Borschberg and Piccard aim to use their stops around the world to spread a campaigning message about the importance of renewable energy and clean technologies.

The Solar Impulse 2 is made of carbon fibre, and comes as the evolution of a prototype that set several aviation records, including becoming the first fully solar-powered overnight flight lasting 26 hours in 2010. The new plane has a wingspan wider than a Boeing 777, but weighs no more than a family car, CNN reports. This wingspan to weight ratio is critical so that the plane can generate enough power to fly the long distances required.

The plane's wings carry over 17,000 solar cells that send power to four electric motor. It is also fitted with custom-built lithium batteries that store energy so that the plane can continue to fly throughout the night.

"What we have now is the first aeroplane in the world which has unlimited endurance," Borschberg told CNN. "It can fly a day and a night, it can fly a week, it can fly a month – theoretically it can fly a year," he said. "It's the most energy efficient airplane ever built."

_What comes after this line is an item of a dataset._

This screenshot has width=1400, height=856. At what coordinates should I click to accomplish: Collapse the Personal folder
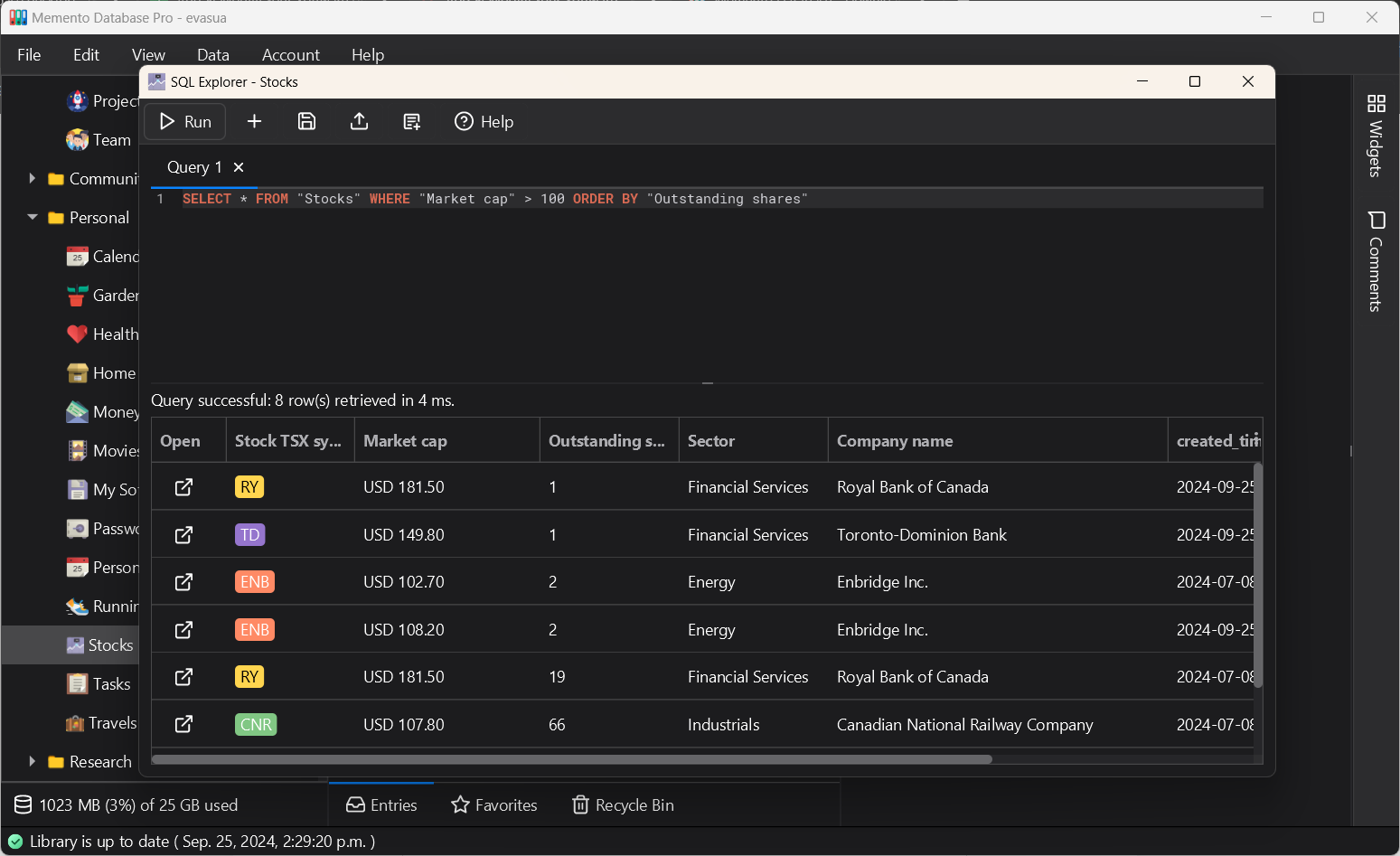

From Muscat, the Solar Impulse 2 will make 12 more stops, crossing the Arabian Sea to India then continuing to Myanmar, China, Hawaii and New York.

It will land several times in the US as well as either southern Europe or North Africa, depending on weather conditions, Al-Jazeera reports.

The longest single leg on its journey will be the crossing from China to Hawaii – a distance of 8,500km (5,281 miles).